Maybe what we really need to be asking is how all the health workers in our system can better meet the needs of the population.

There is a whole health workforce beyond doctors. This broader workforce — nurses, midwives, pharmacist­s and many others — undertakes many critically important tasks to meet the health needs of Ontarians.

One thing is certain: we aren’t using their knowledge and skills to the extent we could.

Instead, we end up with what we call “skills misuse.”

Skills misuse is an endemic issue. In a recent survey that included Canadian health workers, the OECD reported that 76 per cent of doctors and 79 per cent of nurses reported they had the skills to cope with more demanding tasks. Better using the unique skill sets of doctors by shifting some of their tasks to others, such as nurses, nurse practition­ers and midwives, could improve access for Ontarians.

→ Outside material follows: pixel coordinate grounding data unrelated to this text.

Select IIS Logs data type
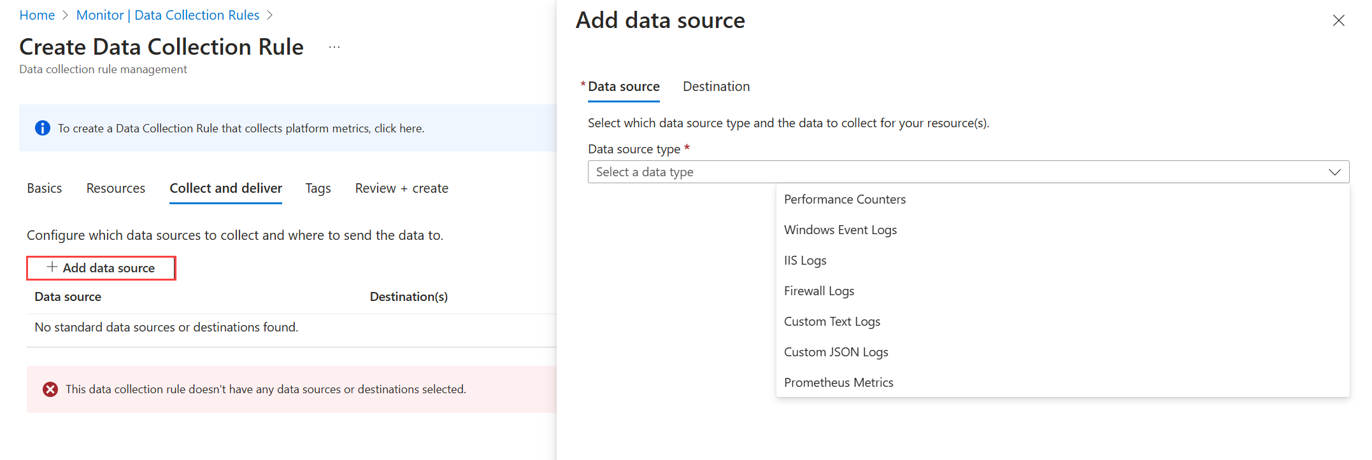1372x460 pixels. (x=805, y=260)
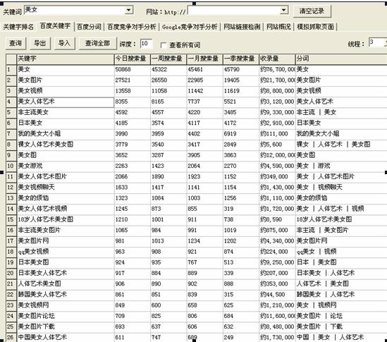Viewport: 387px width, 342px height.
Task: Expand the 网站 URL dropdown arrow
Action: pyautogui.click(x=284, y=10)
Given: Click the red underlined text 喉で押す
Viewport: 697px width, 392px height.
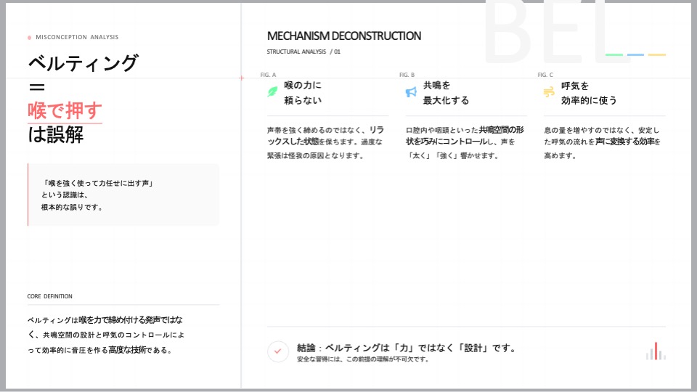Looking at the screenshot, I should (65, 110).
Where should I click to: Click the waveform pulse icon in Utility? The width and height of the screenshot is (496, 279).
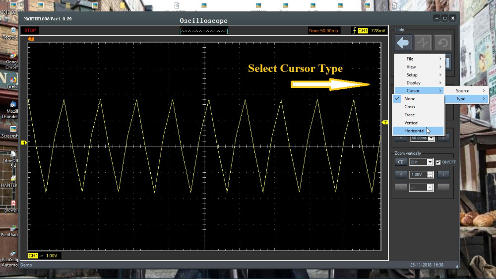coord(423,43)
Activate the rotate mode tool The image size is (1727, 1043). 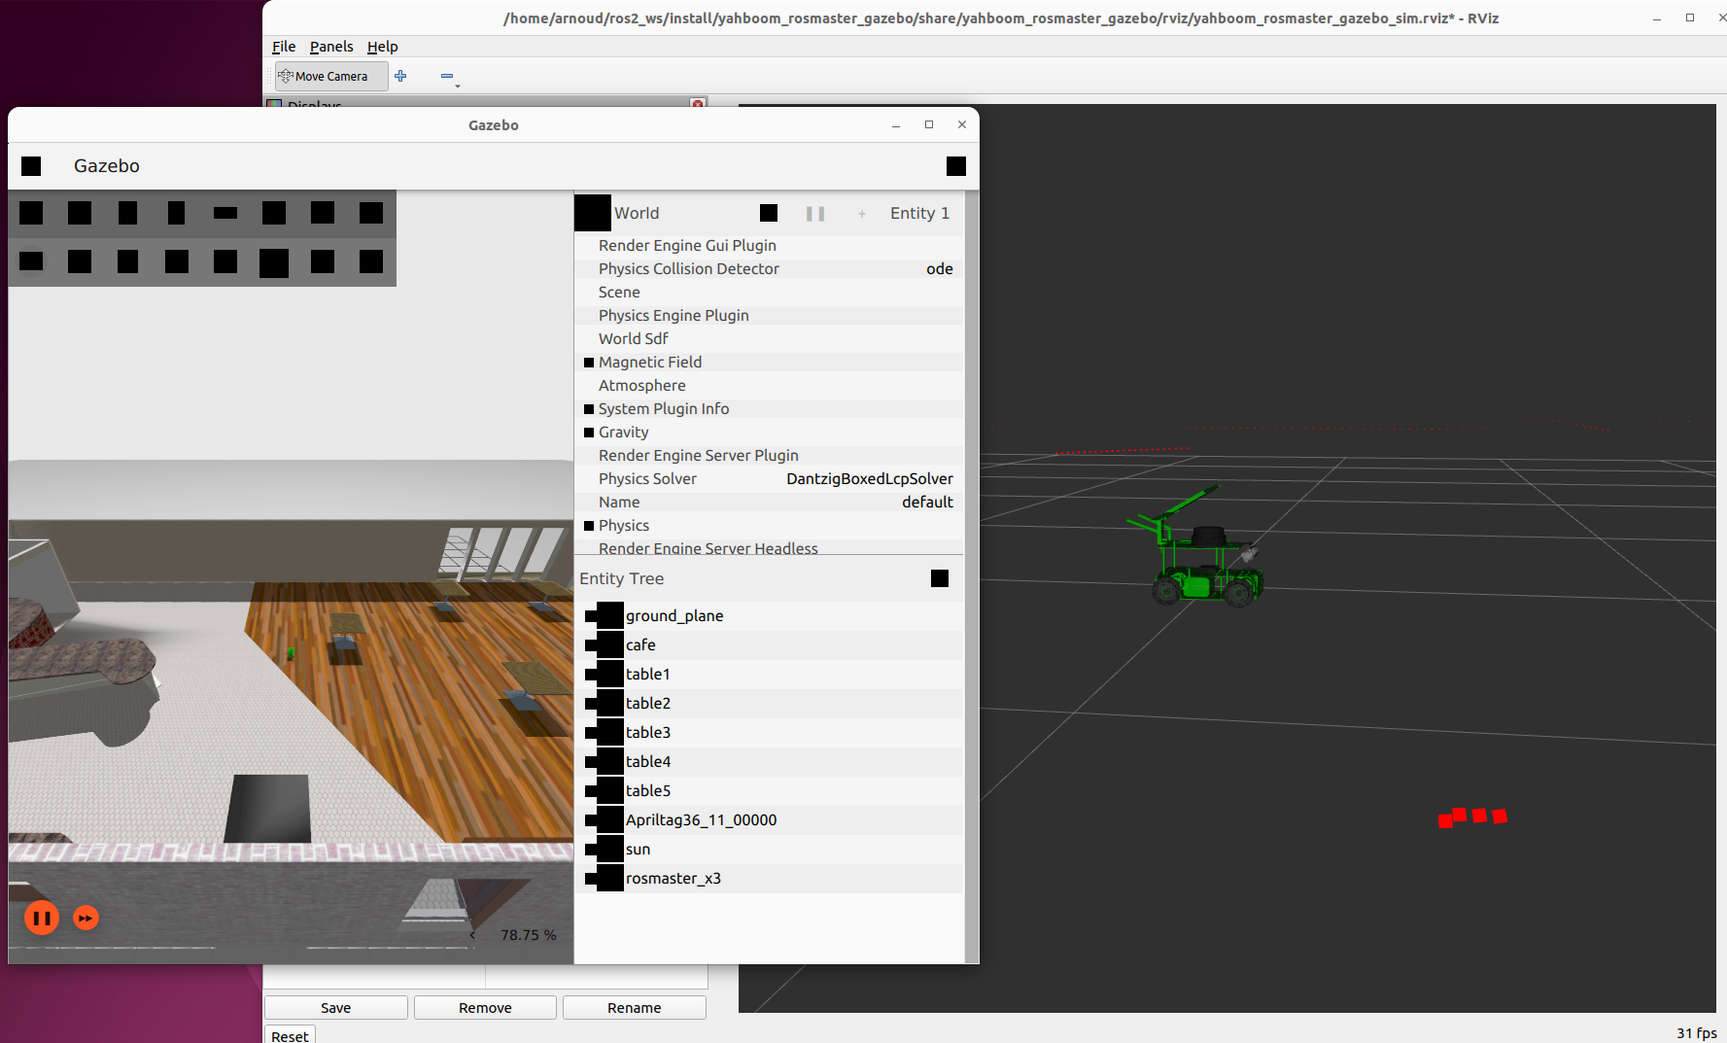point(127,261)

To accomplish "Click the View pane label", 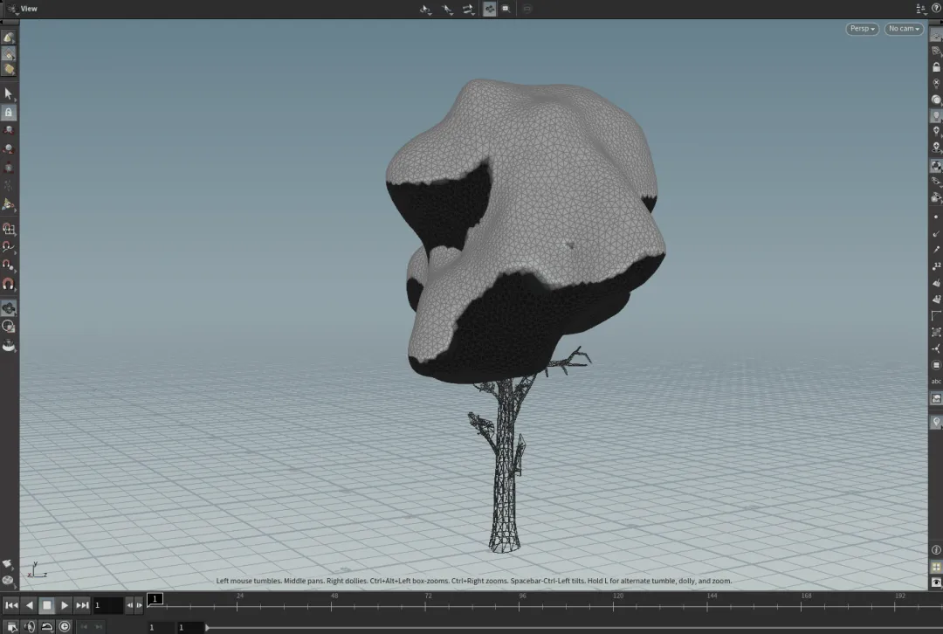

There are a number of promising practices of this kind across Canada, which could be considered for expansion. Nurse practition­ers can provide primary care and triage patients presenting to emergency rooms, reducing wait times and increasing patient volumes. Physiother­apists can triage patients on wait lists for hip or knee surgery, with similar outcomes to orthopedic surgeons. Access to mental health care can be enhanced through shared-care models involving psychologi­sts and social workers.

Shifting tasks may not only be more appropriat­e, it could help us to achieve important wait time targets in a costeffect­ive manner. How could this be achieved?

We could enable the shifting of tasks among health workers by reorganizi­ng the way they work together and provide their services to the public. Co-locating services and using technology to support shared models of care, for example, may not only improve access, it can also improve physicians’ working conditions by making exchanges with colleagues possible and reducing on-call commitment­s.

If we reorganize how we provide health care, we could better support the doctors we have.

We need to move beyond a debate as to whether we have enough doctors and engage in the much more important and thoughtful discussion of how we must better use all our health workers in a way that is safe, supportive and affordable — and provides the best health to all Ontarians.